Antes de você, dormir de conchinha era tortura
Às vezes, não por causa de pesadelo, fome implacável ou bexiga cheia, eu acordo bem no meio da noite. Acordo, simplesmente, porque eu preciso confessar o amor que sinto por você, e nada além. Preciso, de verdade, mas desisto de confessar; pois eu odeio interromper o seu sono pesado, e não quero, por nada, obrigar você a parar com aqueles sorrisinhos que, provavelmente, são reflexos dos seus sonhos.
Acordo, e sem se quer me desfazer do breu em que costumamos dormir, pergunto-me o que você tem que, diferente das outras, faz-me acordar assim, bem antes do Sol, só pra falar desse amor que me faz pingar poesia.
“Será que as responsáveis por esse amor-despertador são as tantas perguntas que você me faz, e que fazem com que eu me sinta bem?”, pergunto-me, já mais acostumado à escuridão e com o frio insistente dos seus pés. E apesar de adorar as vezes em que você me usa como fonte de conhecimento e para saber mais sobre os hábitos das aves de rapina, concluo que não é isso. Ou melhor, que isso não é o principal estopim para esse amor que, vez ou outra, parece até um bom motivo para insônia.
“Será que a maior culpada pelo meu amor é a sua cara redonda como uma bolacha Oreo?”, questiono-me, já capaz de enxergar o teto graças ao potencial das retinas de se adaptarem à falta de luz. E mesmo adorando o formato de rosto que você diz não gostar, por exigir cortes de cabelo específicos e ângulos arquitetados em fotos, logo concluo que não é isso que funciona como o principal estopim para um sentimento que, sem qualquer esforço, rotineiramente acaba em crônica capaz de emocionar os meus leitores.
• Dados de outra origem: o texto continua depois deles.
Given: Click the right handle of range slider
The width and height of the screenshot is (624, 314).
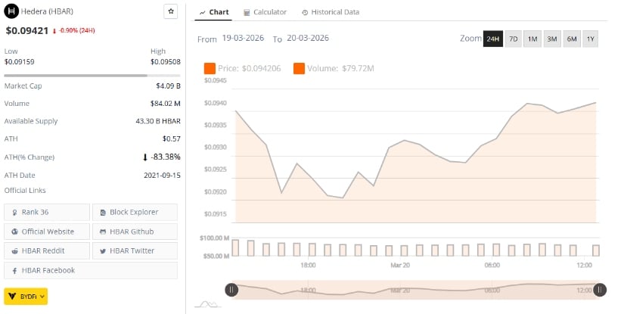Looking at the screenshot, I should coord(600,289).
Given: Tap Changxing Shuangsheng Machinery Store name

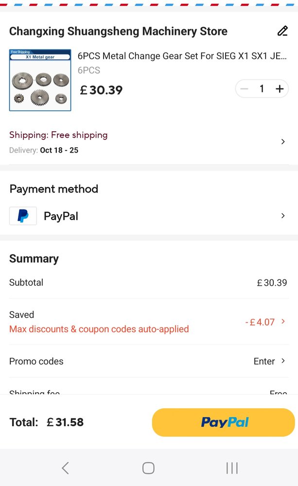Looking at the screenshot, I should (x=118, y=32).
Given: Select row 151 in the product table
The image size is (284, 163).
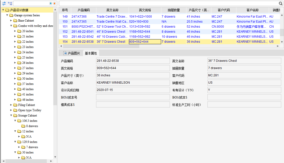Looking at the screenshot, I should (x=65, y=27).
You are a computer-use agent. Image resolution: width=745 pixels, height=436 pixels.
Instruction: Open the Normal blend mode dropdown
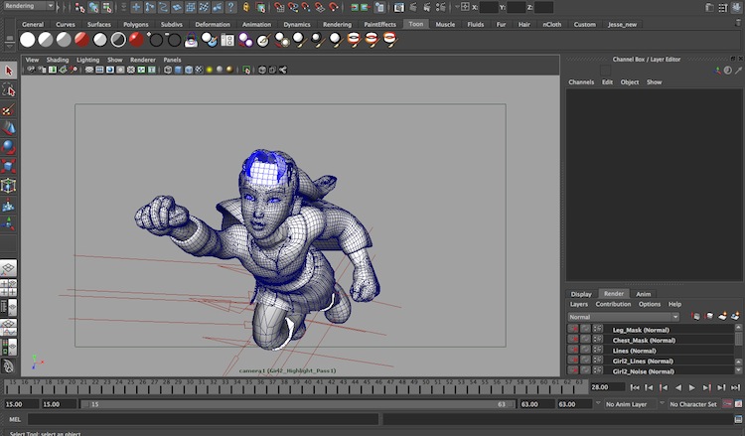point(623,317)
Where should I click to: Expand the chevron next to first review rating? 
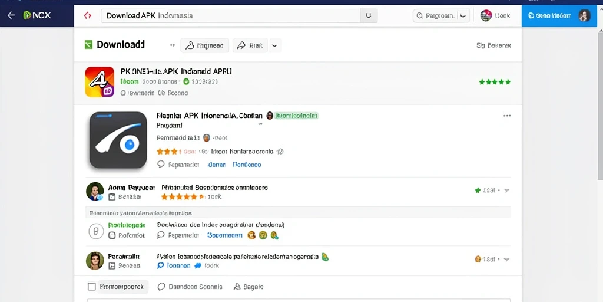(506, 191)
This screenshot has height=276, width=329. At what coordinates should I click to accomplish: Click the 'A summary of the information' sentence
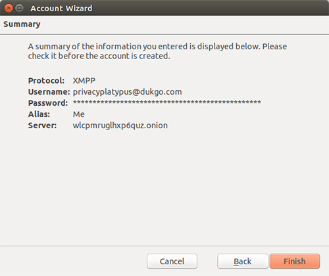coord(144,47)
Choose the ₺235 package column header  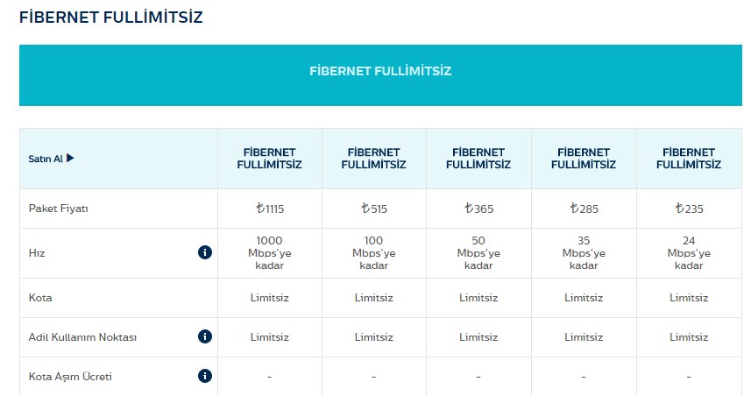coord(689,159)

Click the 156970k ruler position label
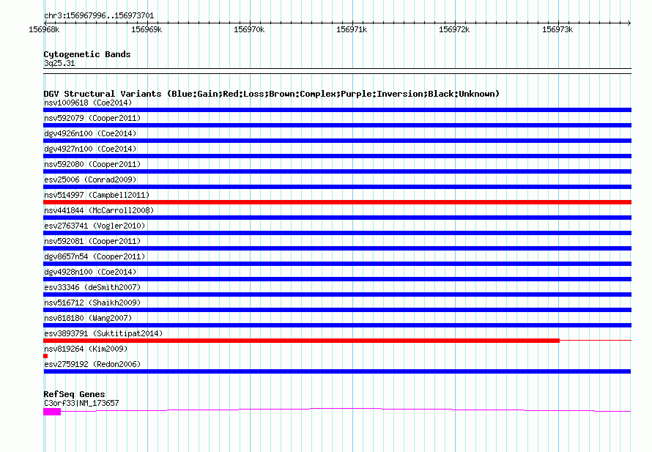pos(248,29)
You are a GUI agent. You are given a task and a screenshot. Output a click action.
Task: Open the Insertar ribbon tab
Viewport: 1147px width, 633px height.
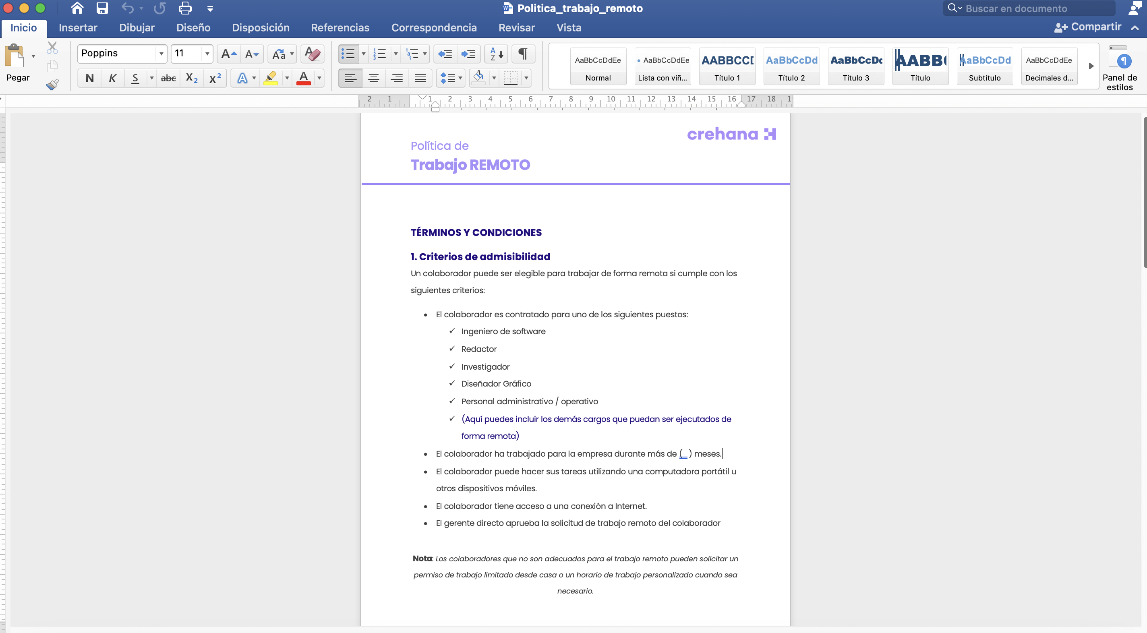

“Então o que é? O que me faz abrir mão do sono que sinto só para pensar no que há em você que, vira e mexe, tira-me o sono?”, interrogo-me. E apesar de nunca chegar a conclusões claras ou a motivos irrefutáveis, sinto que a causa existe, de fato. E que ela dorme com um pé para fora do edredom. Já basta, né?
Então, já conformado com a incapacidade de encontrar respostas exatas à minha dúvida, e como se pudesse transmitir todo o meu amor apenas com os lábios, beijo – sem alarde e de leve – a sua testa; e com as narinas cheias do cheiro bom do seu xampu, permito que o sono novamente me embriague. Ou será que o torpor que logo me rouba a consciência é reflexo de um amor que, além de me acordar, permite-me dormir, como eu nunca fui capaz: colado em outro corpo.